Indians of the pre-Kerry Packer and pre-KFC generation (a category into which this writer just fits) have another reason to celebrate the sport. For in its traditional form, cricket opens up the possibility of an outcome that goes beyond the crudely one-sided win or loss. I refer of course to the draw, that most enchantingly ambiguous of results, the result, or “no result”, which has given the cricket lover the richest of memories and the cricket writer the raw material for some of his finest work.

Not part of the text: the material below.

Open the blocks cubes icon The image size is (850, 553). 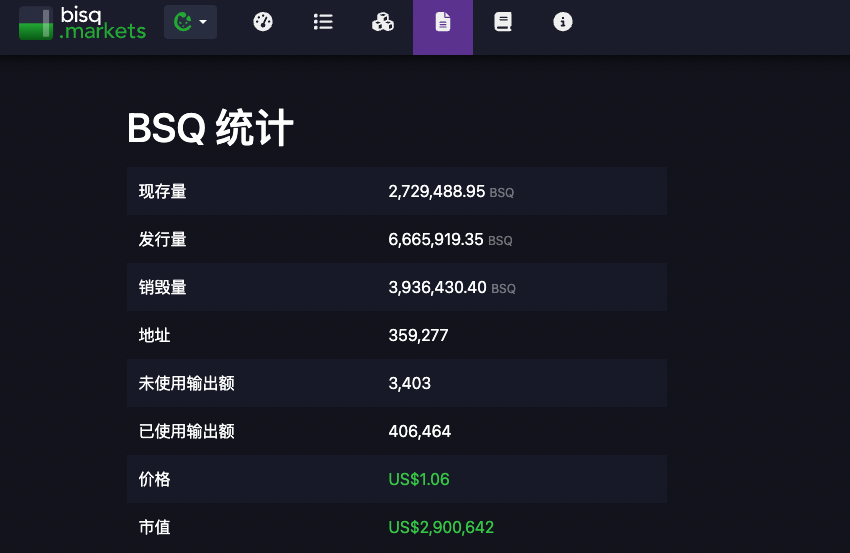coord(383,21)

Let’s pass quickly over some of the great no results of cricket history. In my father’s generation, there was the Old Trafford Test of 1946, when the 10th wicket pair of S.W. Sohoni and D.D. Hindelkar played out the last 15 minutes in the dark and damp of a Manchester dusk. Also the Lord’s Test of Queen Elizabeth’s coronation year, when Trevor “Barnacle” Bailey and the footballer-cricketer Willie Watson kept out, for hours, the pace and swing of Ray Lindwall and Keith Miller.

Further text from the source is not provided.